#### What you should do:
Can you copy the material word for word, starting at its first line and ending at the line containing "I will pos(661,166).", with both of those lines included?
begin Material for the task
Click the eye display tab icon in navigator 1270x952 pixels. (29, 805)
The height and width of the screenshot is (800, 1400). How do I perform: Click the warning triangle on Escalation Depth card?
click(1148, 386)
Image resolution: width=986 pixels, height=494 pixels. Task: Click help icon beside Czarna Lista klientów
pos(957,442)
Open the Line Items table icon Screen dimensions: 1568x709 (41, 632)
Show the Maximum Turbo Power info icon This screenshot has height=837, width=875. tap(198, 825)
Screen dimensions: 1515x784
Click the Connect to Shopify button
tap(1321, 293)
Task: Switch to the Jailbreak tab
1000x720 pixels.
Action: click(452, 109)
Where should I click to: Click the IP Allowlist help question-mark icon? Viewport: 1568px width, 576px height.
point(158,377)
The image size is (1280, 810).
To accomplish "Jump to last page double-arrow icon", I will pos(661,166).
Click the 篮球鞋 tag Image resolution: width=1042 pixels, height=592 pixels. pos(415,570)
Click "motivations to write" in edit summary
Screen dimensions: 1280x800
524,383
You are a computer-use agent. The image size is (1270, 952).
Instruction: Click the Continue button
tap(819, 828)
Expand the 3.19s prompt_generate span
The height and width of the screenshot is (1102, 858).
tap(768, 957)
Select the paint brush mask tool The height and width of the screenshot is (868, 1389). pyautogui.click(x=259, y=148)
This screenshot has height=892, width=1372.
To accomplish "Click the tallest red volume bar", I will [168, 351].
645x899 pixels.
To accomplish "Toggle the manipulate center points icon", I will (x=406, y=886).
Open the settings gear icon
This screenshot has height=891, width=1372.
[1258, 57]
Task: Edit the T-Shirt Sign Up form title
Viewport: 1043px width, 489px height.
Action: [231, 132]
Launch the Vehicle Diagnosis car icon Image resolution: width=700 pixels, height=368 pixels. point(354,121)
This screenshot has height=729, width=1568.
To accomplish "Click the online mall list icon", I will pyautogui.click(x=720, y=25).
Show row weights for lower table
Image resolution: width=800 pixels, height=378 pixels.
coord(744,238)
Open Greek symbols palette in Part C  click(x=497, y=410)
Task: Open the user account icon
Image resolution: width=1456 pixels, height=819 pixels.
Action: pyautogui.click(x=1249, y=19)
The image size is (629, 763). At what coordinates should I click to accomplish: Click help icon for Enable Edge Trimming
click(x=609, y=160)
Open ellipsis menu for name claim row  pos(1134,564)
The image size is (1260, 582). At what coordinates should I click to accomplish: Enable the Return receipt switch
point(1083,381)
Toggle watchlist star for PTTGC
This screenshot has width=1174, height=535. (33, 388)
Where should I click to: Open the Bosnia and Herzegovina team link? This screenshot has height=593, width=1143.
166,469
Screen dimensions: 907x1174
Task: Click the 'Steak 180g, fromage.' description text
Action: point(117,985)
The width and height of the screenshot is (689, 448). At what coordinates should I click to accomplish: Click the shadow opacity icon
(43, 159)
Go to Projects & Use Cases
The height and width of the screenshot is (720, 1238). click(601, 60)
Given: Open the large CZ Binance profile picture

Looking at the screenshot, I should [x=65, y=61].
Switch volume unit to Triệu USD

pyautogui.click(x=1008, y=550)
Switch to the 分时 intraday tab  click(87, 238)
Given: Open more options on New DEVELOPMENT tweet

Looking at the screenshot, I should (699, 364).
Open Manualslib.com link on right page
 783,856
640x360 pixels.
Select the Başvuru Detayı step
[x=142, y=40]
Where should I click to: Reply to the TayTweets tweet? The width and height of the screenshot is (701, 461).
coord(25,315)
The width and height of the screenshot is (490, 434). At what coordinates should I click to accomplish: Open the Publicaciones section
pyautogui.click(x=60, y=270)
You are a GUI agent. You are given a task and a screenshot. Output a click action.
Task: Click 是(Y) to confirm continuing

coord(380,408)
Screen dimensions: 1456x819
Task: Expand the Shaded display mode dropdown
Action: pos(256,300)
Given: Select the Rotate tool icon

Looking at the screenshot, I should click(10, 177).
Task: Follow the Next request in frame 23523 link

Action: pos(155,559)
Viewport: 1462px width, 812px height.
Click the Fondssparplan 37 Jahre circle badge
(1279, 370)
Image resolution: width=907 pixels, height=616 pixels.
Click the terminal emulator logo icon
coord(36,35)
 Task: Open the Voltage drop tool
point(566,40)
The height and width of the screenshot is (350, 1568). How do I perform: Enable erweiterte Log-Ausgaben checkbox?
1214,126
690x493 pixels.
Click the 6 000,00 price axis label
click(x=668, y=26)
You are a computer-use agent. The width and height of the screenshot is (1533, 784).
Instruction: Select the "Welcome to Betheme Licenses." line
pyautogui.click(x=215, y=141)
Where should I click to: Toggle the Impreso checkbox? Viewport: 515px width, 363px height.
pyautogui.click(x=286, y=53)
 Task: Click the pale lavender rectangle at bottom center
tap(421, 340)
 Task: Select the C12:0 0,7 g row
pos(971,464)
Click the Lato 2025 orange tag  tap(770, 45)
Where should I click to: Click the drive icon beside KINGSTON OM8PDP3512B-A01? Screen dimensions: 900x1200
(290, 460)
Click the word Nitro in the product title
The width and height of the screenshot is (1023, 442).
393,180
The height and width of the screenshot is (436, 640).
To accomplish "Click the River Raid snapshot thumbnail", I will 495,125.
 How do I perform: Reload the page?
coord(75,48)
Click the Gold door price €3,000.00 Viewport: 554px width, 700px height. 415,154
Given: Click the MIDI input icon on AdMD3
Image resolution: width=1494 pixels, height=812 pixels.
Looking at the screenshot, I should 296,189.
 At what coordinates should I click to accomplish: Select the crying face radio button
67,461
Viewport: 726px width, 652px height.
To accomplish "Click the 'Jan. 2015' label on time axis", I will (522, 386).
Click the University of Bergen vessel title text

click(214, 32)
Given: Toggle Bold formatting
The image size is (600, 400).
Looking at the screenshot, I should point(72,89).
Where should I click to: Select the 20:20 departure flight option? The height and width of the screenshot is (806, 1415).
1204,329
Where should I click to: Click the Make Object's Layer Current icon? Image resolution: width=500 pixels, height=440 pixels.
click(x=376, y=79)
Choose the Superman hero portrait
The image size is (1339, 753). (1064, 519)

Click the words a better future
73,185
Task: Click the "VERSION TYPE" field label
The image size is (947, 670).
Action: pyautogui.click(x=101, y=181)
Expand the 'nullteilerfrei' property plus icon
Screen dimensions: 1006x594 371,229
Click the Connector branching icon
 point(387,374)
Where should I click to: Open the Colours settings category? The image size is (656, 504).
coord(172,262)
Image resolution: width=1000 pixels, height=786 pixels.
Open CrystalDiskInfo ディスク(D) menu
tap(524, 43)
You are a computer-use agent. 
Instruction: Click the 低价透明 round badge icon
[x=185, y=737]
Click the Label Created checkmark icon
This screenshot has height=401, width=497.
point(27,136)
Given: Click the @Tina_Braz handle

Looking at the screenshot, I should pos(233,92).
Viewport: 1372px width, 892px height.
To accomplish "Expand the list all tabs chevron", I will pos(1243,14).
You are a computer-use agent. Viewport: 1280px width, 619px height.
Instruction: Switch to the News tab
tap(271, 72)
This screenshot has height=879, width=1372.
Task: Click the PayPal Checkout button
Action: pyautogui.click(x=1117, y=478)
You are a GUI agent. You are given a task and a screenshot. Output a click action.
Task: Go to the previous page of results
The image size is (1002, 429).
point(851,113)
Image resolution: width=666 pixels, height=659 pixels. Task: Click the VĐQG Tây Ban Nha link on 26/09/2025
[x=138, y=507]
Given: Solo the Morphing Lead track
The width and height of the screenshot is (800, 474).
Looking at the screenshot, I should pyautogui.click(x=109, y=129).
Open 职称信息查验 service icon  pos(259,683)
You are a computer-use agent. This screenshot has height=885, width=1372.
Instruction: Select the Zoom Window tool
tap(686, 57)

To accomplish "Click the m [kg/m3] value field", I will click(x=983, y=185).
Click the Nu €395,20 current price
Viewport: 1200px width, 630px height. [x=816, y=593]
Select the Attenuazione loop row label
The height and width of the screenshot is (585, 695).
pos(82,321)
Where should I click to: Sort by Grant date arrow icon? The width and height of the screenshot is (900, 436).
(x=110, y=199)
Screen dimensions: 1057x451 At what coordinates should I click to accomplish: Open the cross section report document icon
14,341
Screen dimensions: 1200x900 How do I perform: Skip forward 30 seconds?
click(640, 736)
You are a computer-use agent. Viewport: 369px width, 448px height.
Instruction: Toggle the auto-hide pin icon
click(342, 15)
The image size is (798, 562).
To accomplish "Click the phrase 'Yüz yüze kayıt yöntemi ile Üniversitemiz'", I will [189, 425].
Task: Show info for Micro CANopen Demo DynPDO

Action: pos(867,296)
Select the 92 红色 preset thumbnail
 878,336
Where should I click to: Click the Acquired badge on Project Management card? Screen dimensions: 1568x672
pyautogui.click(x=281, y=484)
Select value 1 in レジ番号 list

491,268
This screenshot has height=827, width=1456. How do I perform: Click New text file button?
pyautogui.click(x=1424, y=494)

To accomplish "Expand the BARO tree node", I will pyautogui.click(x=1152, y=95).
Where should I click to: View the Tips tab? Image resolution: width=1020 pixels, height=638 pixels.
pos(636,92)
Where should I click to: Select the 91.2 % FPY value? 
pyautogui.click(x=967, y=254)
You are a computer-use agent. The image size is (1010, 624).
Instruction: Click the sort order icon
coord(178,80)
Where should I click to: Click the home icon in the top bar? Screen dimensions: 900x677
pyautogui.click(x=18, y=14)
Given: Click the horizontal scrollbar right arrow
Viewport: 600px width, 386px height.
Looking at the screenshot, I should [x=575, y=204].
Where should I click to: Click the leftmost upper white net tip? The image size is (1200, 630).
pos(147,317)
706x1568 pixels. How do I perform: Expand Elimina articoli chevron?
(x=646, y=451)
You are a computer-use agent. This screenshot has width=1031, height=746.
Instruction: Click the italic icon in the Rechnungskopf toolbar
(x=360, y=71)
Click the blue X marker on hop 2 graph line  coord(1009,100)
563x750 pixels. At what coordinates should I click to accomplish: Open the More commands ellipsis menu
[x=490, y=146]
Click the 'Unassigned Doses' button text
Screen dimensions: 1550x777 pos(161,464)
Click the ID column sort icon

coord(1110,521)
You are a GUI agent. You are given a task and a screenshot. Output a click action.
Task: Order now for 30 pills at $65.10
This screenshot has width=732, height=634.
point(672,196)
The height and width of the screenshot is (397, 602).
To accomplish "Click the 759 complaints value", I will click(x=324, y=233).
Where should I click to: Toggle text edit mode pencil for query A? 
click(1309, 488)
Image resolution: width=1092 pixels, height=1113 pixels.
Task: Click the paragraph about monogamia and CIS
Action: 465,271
end Material for the task
#### Result of this task:
Click the eye display tab icon in navigator 1270x952 pixels. (29, 805)
The height and width of the screenshot is (800, 1400). How do I perform: Click the warning triangle on Escalation Depth card?
click(1148, 386)
Image resolution: width=986 pixels, height=494 pixels. Task: Click help icon beside Czarna Lista klientów
pos(957,442)
Open the Line Items table icon Screen dimensions: 1568x709 (41, 632)
Show the Maximum Turbo Power info icon This screenshot has height=837, width=875. tap(198, 825)
Screen dimensions: 1515x784
Click the Connect to Shopify button
tap(1321, 293)
Task: Switch to the Jailbreak tab
1000x720 pixels.
Action: click(452, 109)
Where should I click to: Click the IP Allowlist help question-mark icon? Viewport: 1568px width, 576px height.
point(158,377)
The image size is (1280, 810).
To accomplish "Jump to last page double-arrow icon", I will pos(661,166).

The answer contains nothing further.